-- TASK STATEMENT --
Leaving out pictures, output exactly the lines below from the one that has "Click the scrollbar" through the one that has "Close the diskpart Command Prompt window", and nothing else.

-- DATA FOR PROCESSING --
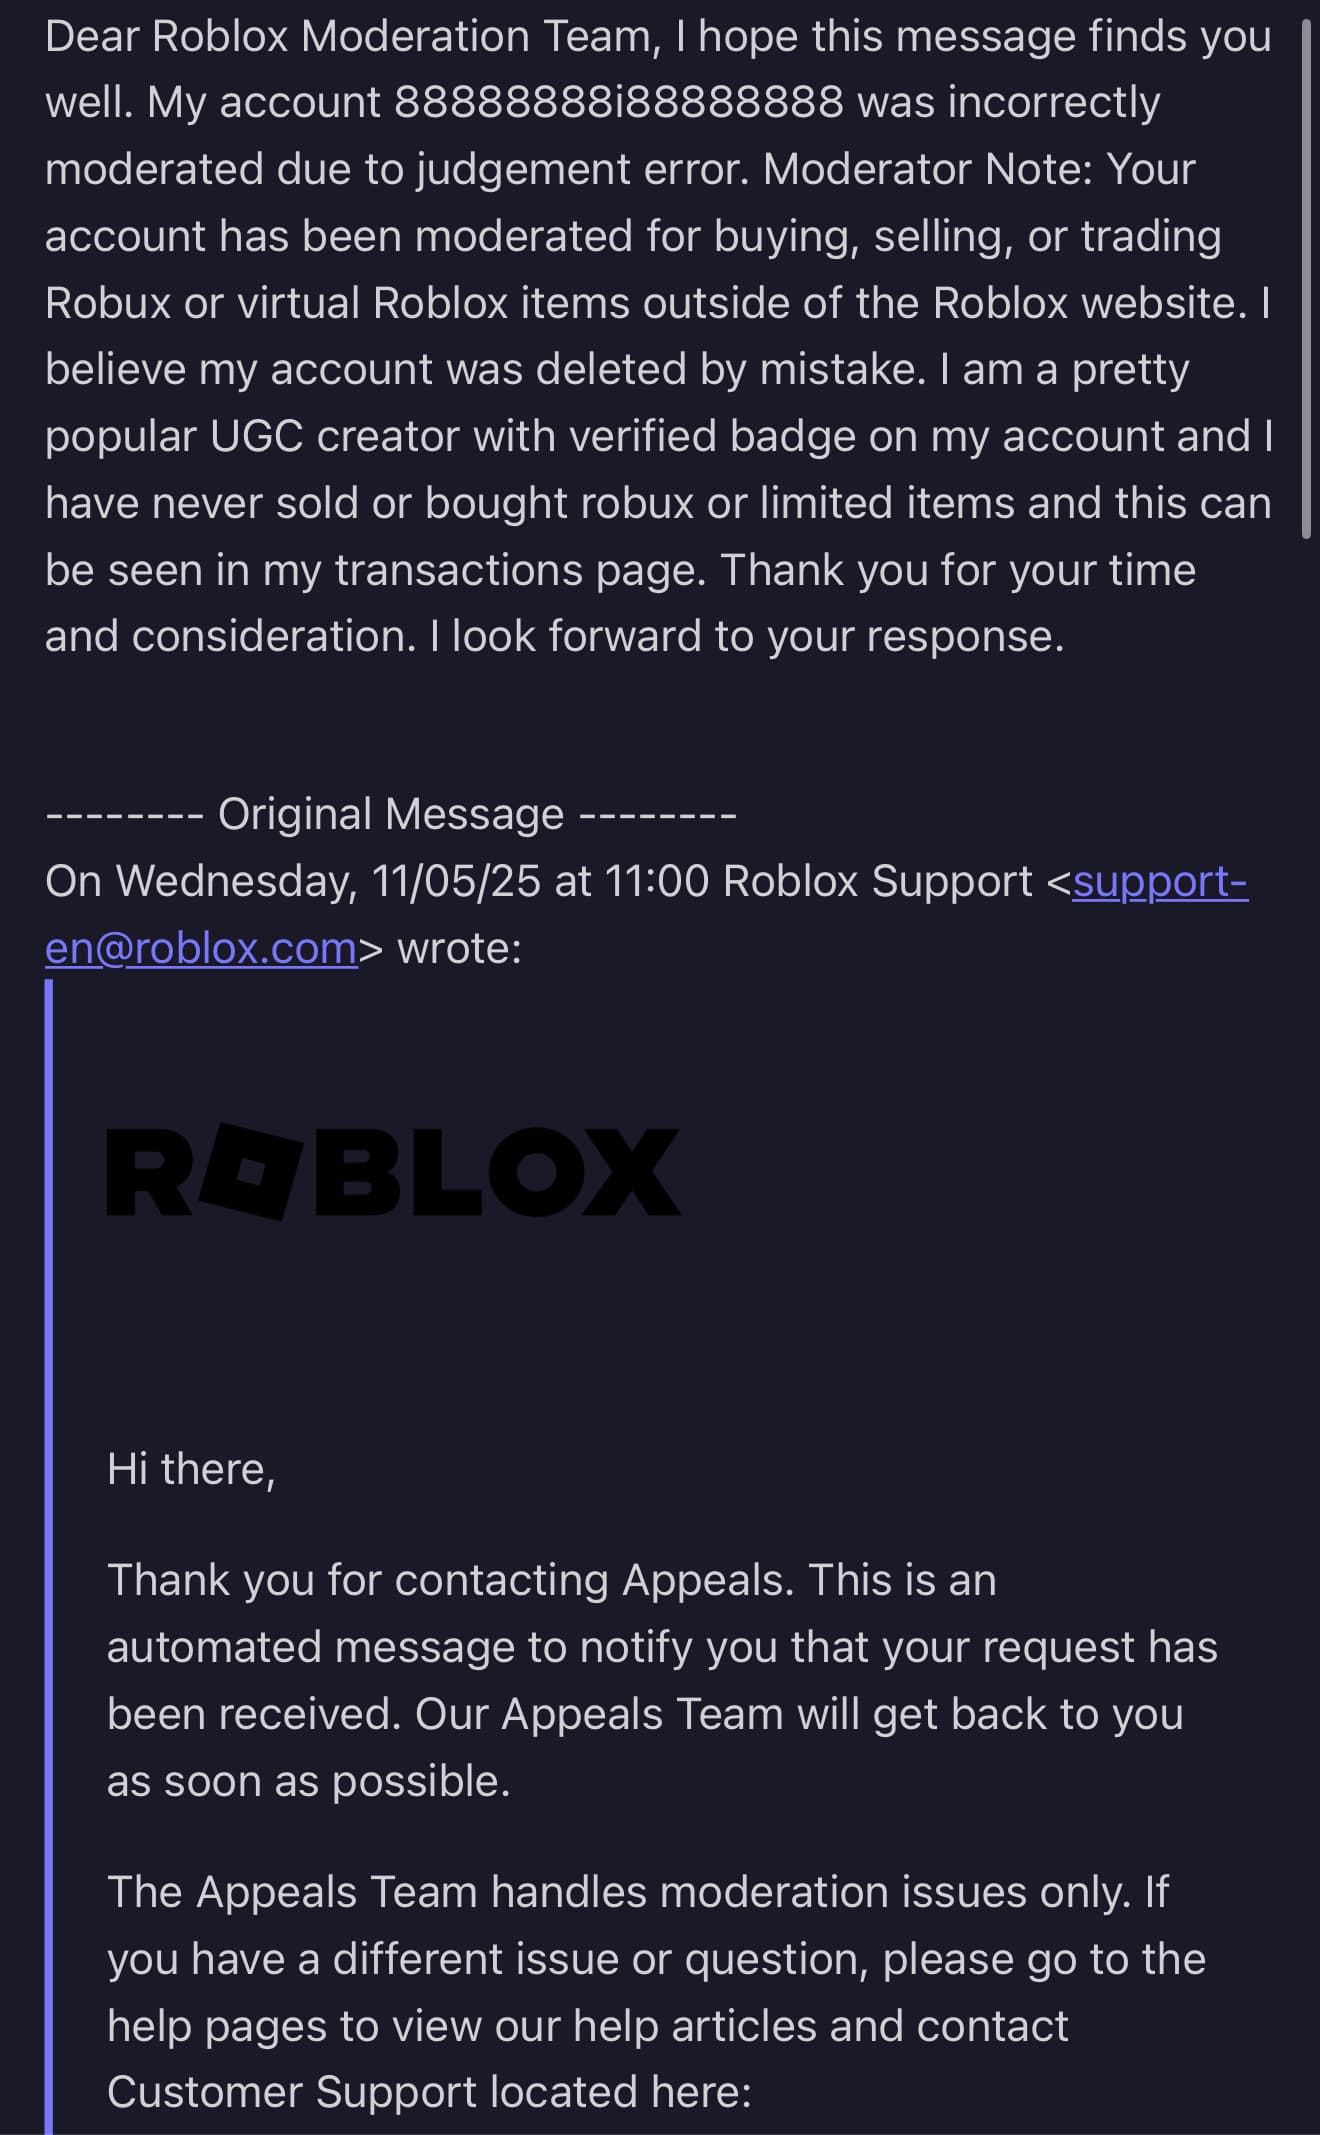Screen dimensions: 1320x2135
Task: Click the account number 88888888i88888888
Action: coord(619,103)
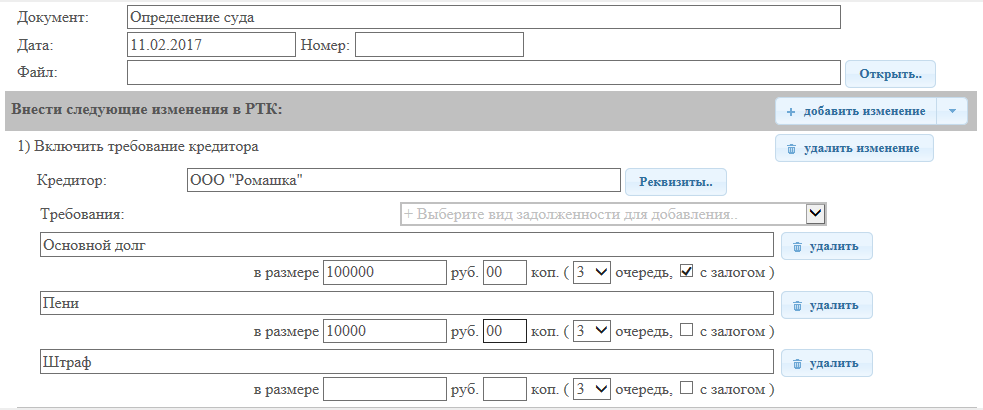983x410 pixels.
Task: Open creditor Реквизиты.. button
Action: 675,182
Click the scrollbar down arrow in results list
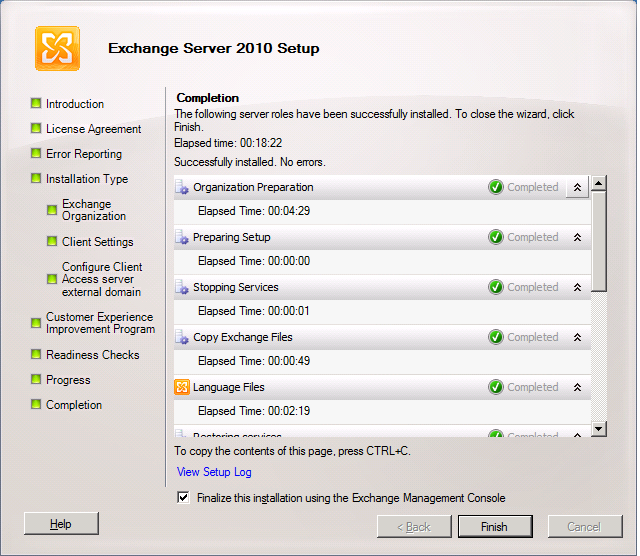 pyautogui.click(x=599, y=429)
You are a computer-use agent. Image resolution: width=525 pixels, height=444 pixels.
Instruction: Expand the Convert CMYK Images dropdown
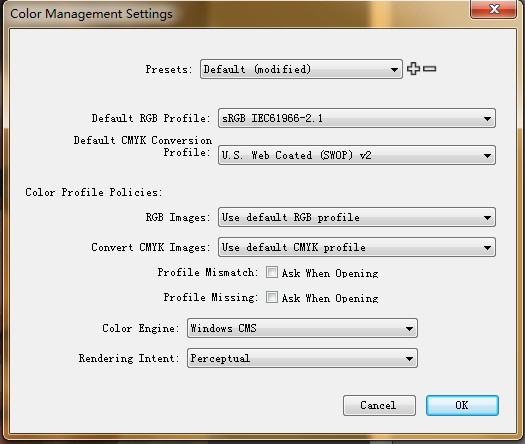coord(357,247)
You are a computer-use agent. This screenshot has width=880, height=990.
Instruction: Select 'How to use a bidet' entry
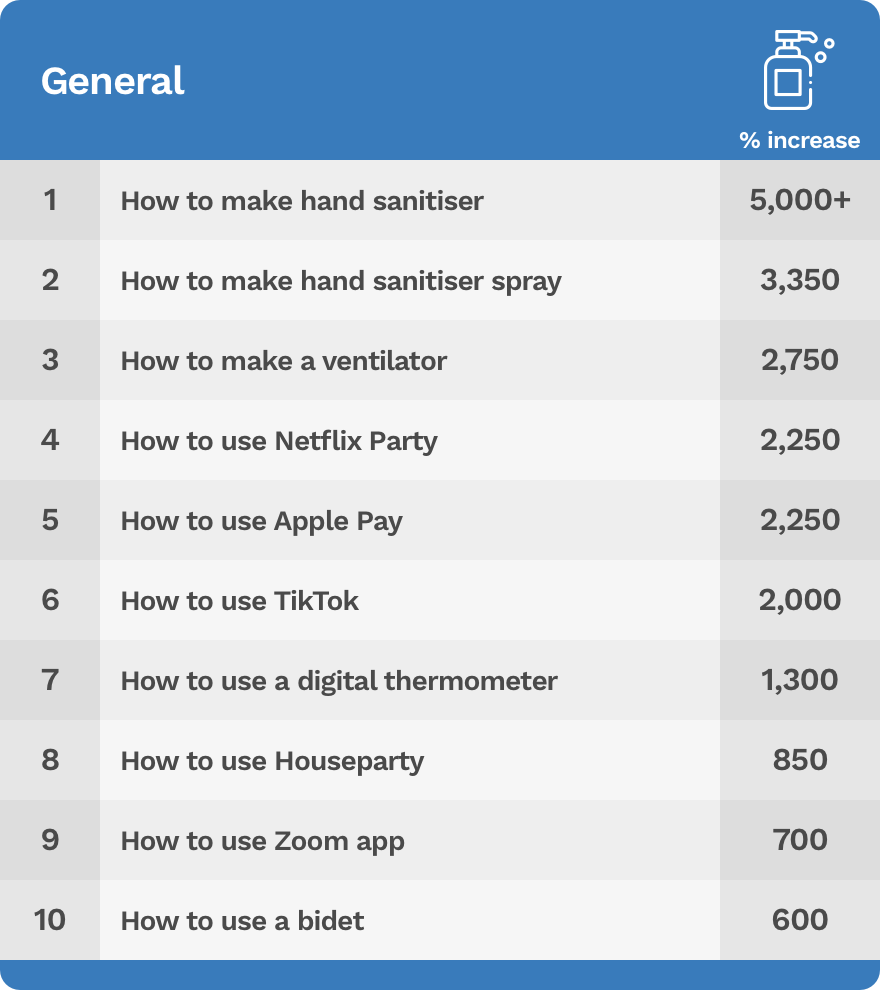[x=243, y=920]
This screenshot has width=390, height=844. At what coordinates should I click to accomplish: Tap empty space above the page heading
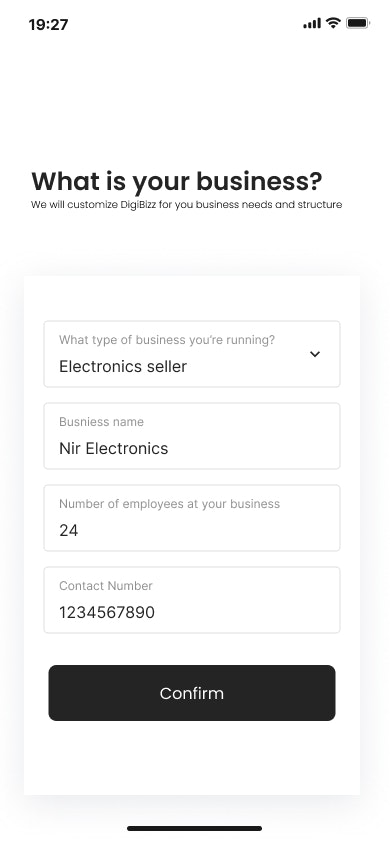coord(195,102)
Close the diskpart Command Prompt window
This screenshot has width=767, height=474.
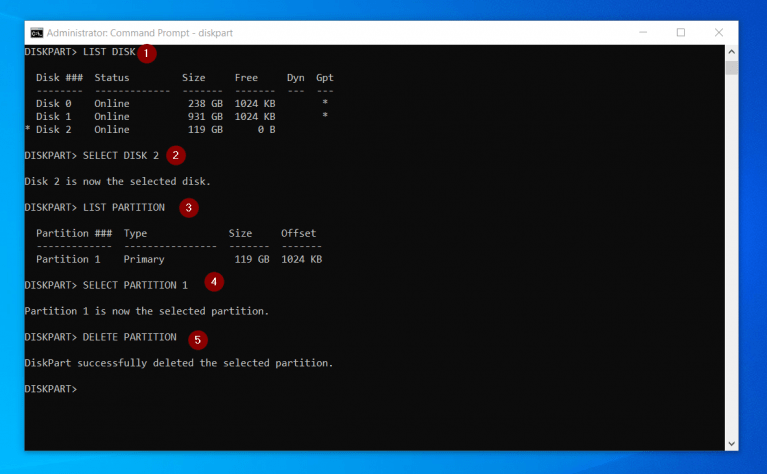tap(719, 32)
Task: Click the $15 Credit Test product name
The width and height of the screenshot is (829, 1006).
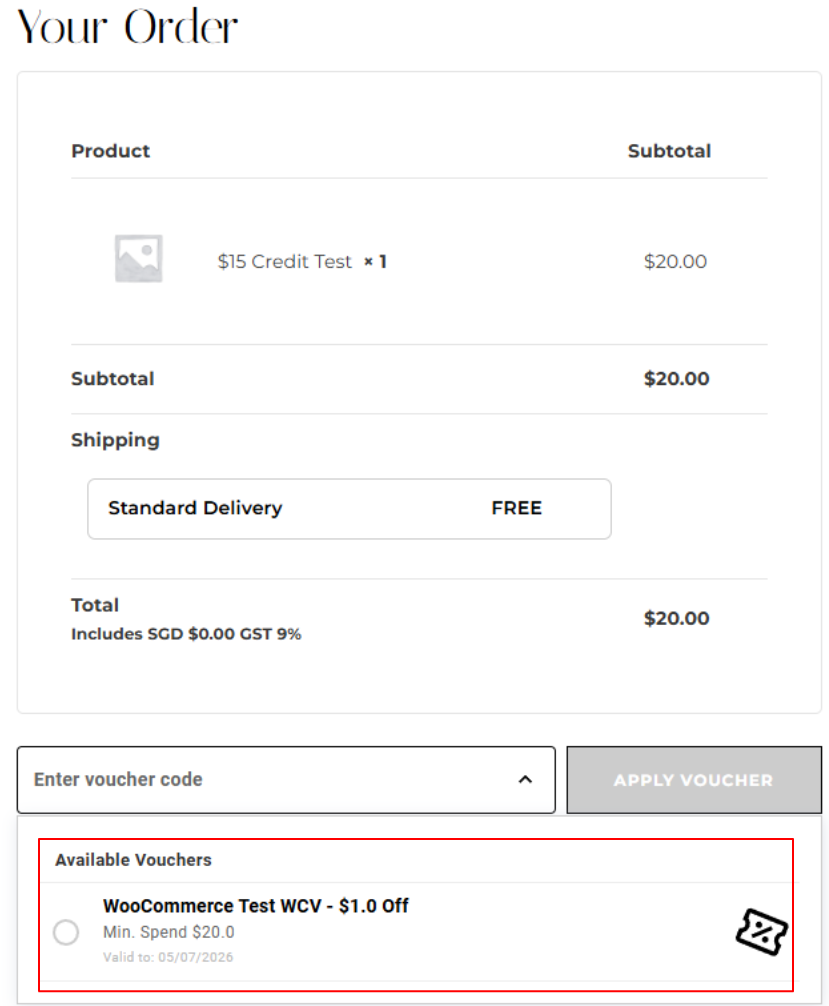Action: [x=284, y=261]
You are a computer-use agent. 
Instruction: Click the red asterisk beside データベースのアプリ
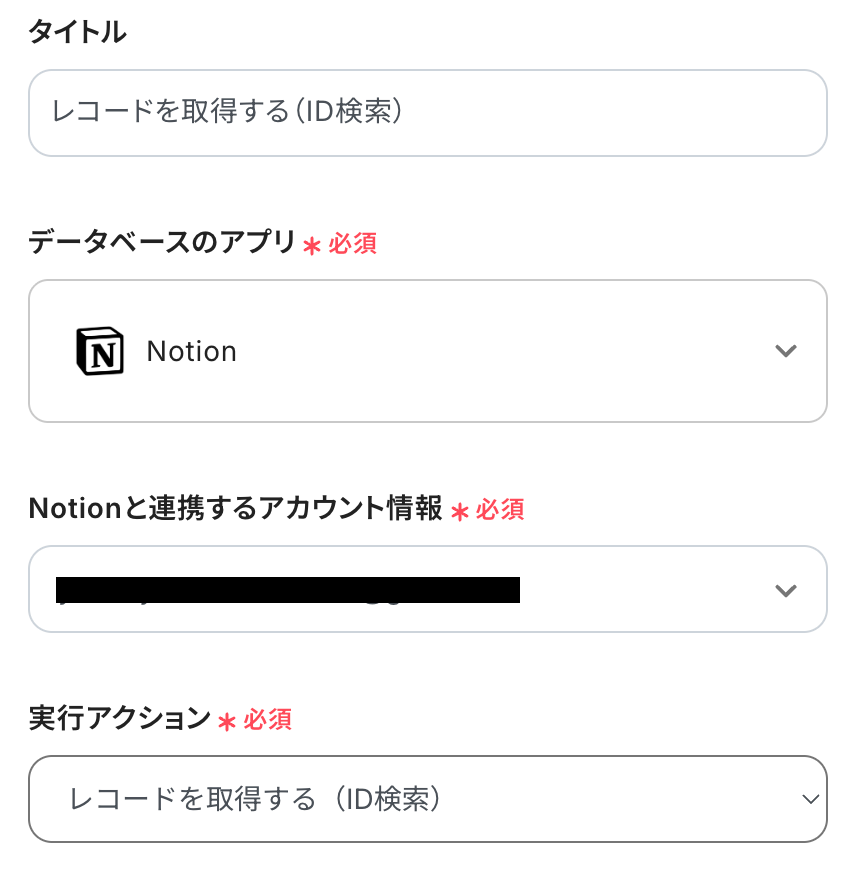coord(312,245)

-- SOLUTION TO THIS PROBLEM --
Click the scrollbar down arrow in results list
 pyautogui.click(x=599, y=429)
You are a computer-use agent. Image resolution: width=525 pixels, height=444 pixels.
Instruction: Expand the Convert CMYK Images dropdown
coord(357,247)
You are a computer-use agent. This screenshot has width=880, height=990.
Instruction: Select 'How to use a bidet' entry
[x=243, y=920]
This screenshot has width=390, height=844. At what coordinates should I click to accomplish: Tap empty space above the page heading
coord(195,102)
Close the diskpart Command Prompt window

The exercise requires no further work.